Não existe mais nada agora. Nem um pingo de água, nem um milésimo de poeira, nem um átomo. Eu limpei tudo, cada vestígio de pegada, todo pequeno som que se escondia atrás da porta e embaixo dos tapetes. Rasguei as cortinas do meu quarto e abri as janelas.
Tão profundo.
Vi as pessoas passeando pela rua e achei-as tão belas, tão felizes, tão humanas. E eu, ah!, eu passava as mãos pelo meu pescoço e tentava não arranhar minha alma. Porque eu queria, naquele momento, acabar com tudo. Jogar-me da janela, gritar, impedir! Sonhar.
Eu descobri que nunca precisei de nada. Por isso acabei com tudo. Mas agora tinha inveja. Completamente. Queria ter a pele menos pálida e mais viva, queria ter meias vermelhas e poder correr pelo parque aos domingos e não, não de novo. Eu quebraria os balanços e as gangorras. Tenho certeza.
Puxem as cortinas, por favor!
Estão rasgadas.
Eu rasguei-as. Para que não me tentasse a puxá-las e esconder o mundo inteiro de fora. Porque tudo que eu consigo fazer agora é olhar para minhas mãos (e ainda assim achá-las estranhas!) e perceber o quanto são minhas. O quanto têm curvas e linhas e desenhos e o quanto de mim está ali. E se eu olhasse para a mão de qualquer outra pessoa, iria querer gritar! Gritar de susto, de vastidão e de distância. Não, não posso ser tocada.

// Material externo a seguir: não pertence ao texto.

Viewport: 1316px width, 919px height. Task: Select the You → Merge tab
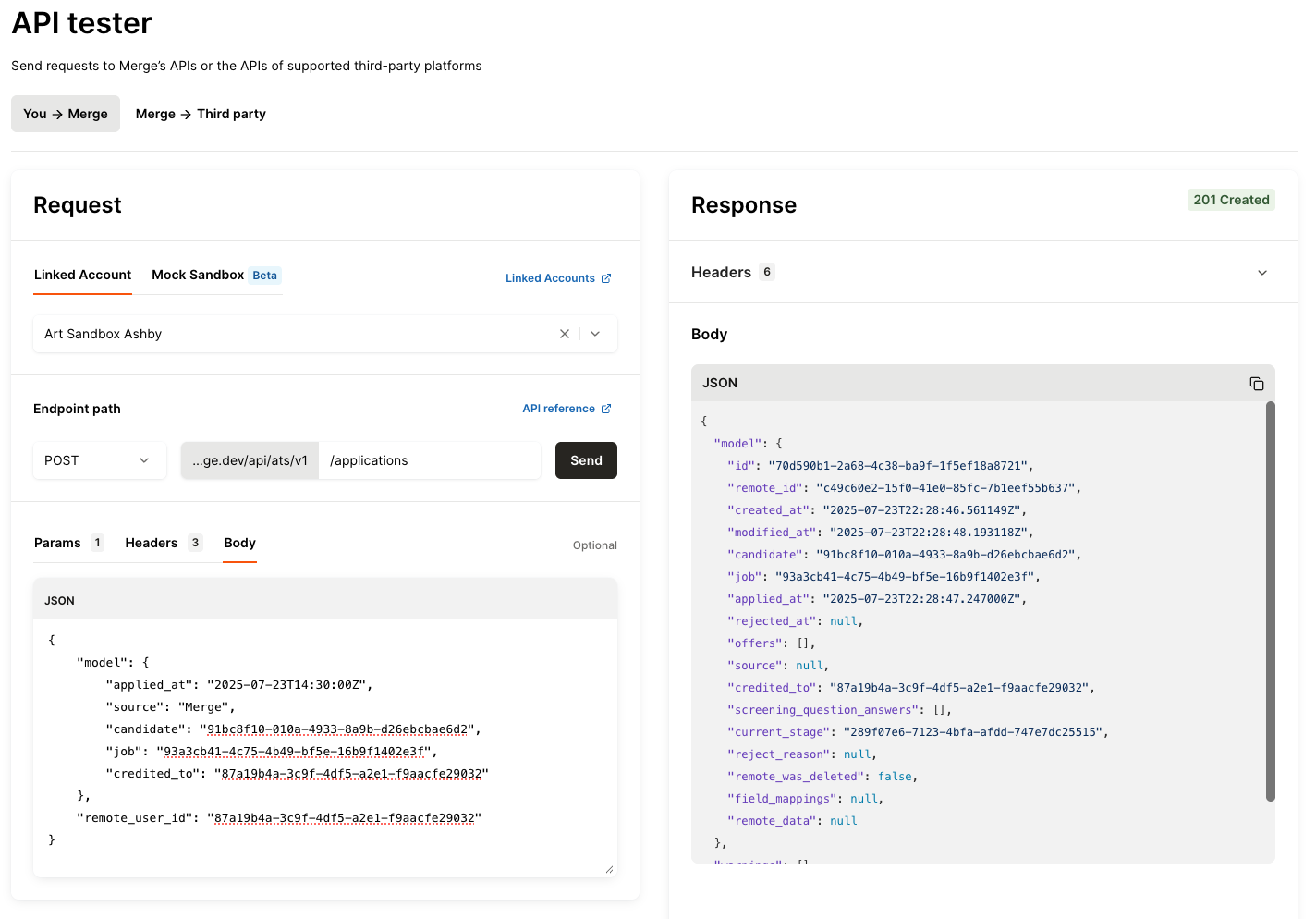(x=66, y=114)
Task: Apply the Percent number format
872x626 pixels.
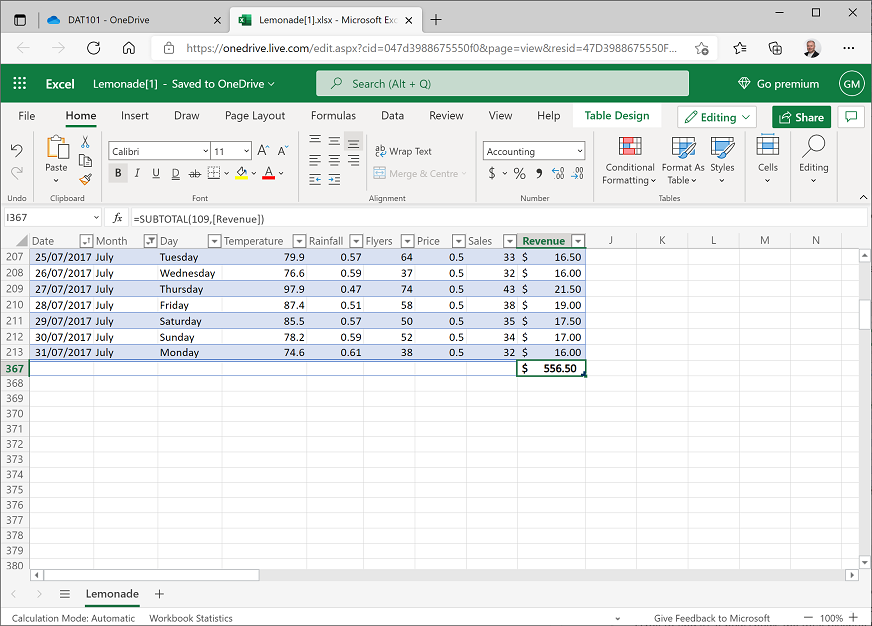Action: pos(518,172)
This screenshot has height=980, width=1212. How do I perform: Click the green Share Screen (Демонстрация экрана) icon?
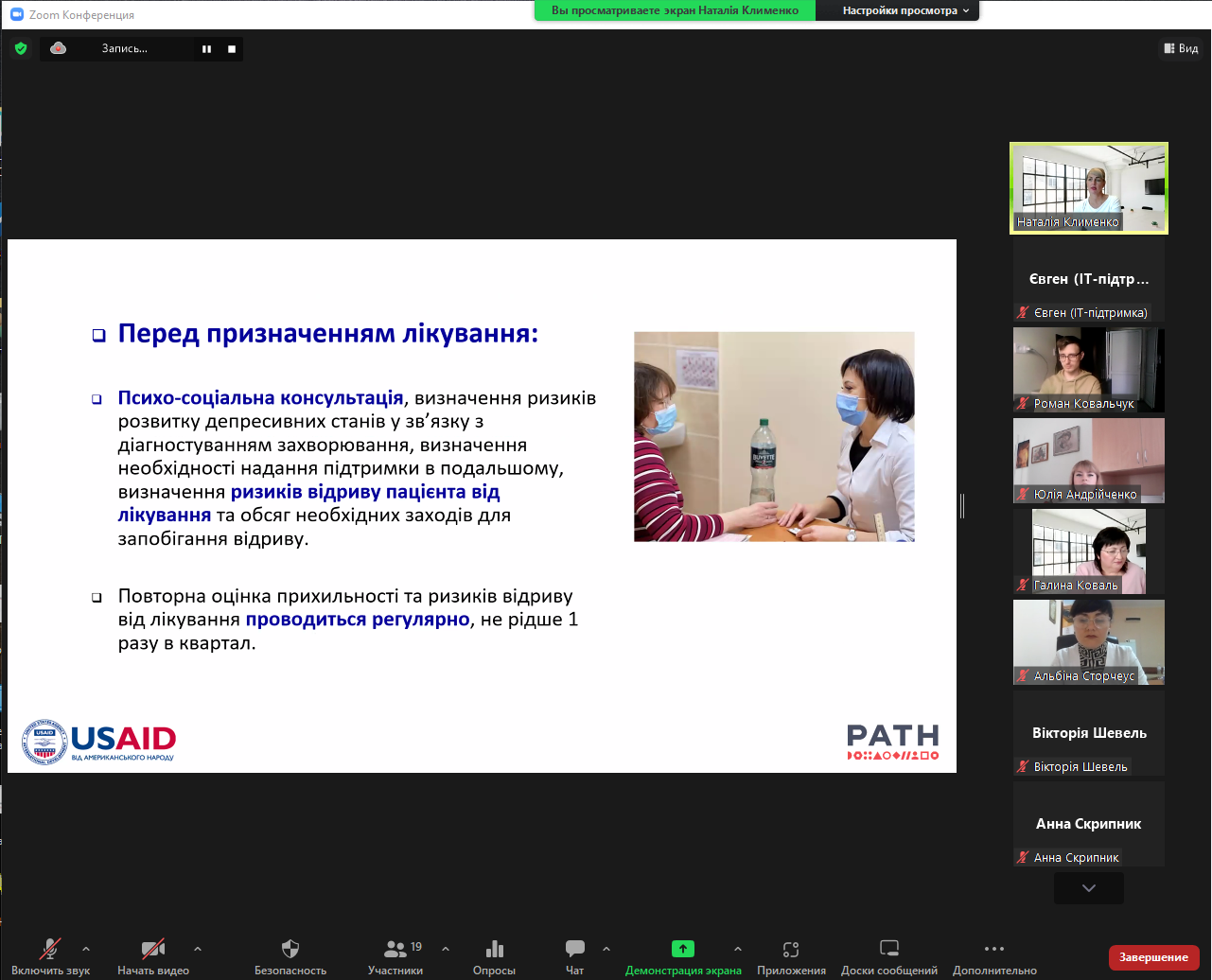point(682,950)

Depois que você abriu a porta e bateu-a, vi você acenar da rua para mim e achei seus dedos mentirosos e mesquinhos. A verdade é que você não acenou e não havia dedos com sentimentos. Você nunca existiu. Os sapatos com que eu gritava todos os dias nunca conheceram o mundo. E eu sempre reclamava que empoeiravam a casa e que não conseguiam ficar embaixo da cama por nem um dia! A poeira era falsa, criada. Escrita? Totalmente.
Eu tornei-me algo mais que não eu. Fingia todos os dias e imaginava. Até… até não sei quando. Lembro-me apenas de você (quem?) ter quebrado o espelho e também minha realidade. De ter-me deixado sozinha verdadeiramente. Sempre estive e agora sei. Quando o sol descia, e íamos à beira da praia, sentia-me plena, completa e feliz. Deve ter sido tudo apenas uma armadilha do mar e daquelas intermináveis ondas que me sugavam o olhar para o horizonte e para onde parecia ser o coração do mundo.

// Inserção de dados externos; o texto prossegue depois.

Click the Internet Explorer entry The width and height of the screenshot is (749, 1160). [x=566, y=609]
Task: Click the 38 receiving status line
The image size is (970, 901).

Por que minhas mãos têm vida própria e assustam-me? Parecem tão fora e tão dentro de mim ao mesmo tempo, como se uma fosse parte do tudo e outra parte do que sinto. Se é que o que sinto existe. Pois metade de mim já se provou desexistir.
Não há solução para agora. Tudo parecia tão meu, tão perto, tão… tocável, de todas as formas.
Tudo que eu queria era poder puxar as cortinas e impedir o ar contagioso de entrar por entre a janela. Mesmo que a feche, ele entra por imagens e impregna meu quarto de sorrisos e sentimentos milhares.
Por isso, mais uma vez repito, rasguei-a.
Você nunca mais entrará pela fechadura e me trancará. Tudo está aberto. Não! Não quero mãos e dedos diferentes e cheios de vida entrando. Não!
Arrependo-me, não tenho mais cortina, não tenho!
Quando a realidade real toca minha realidade imaginária, tudo que posso sentir é medo.
Que pelo menos esse sentimento seja real.
Um comentário:
"Por que minhas mãos têm vida própria e assustam-me? Parecem tão fora e tão dentro de mim ao mesmo tempo, como se uma fosse parte do tudo e outra parte do que sinto. Se é que o que sinto existe. Pois metade de mim já se provou desexistir."
bravo! A melhor passagem do texto!
Belo texto, aliás ;)
Seu estilo está ficando cada vez mais próprio.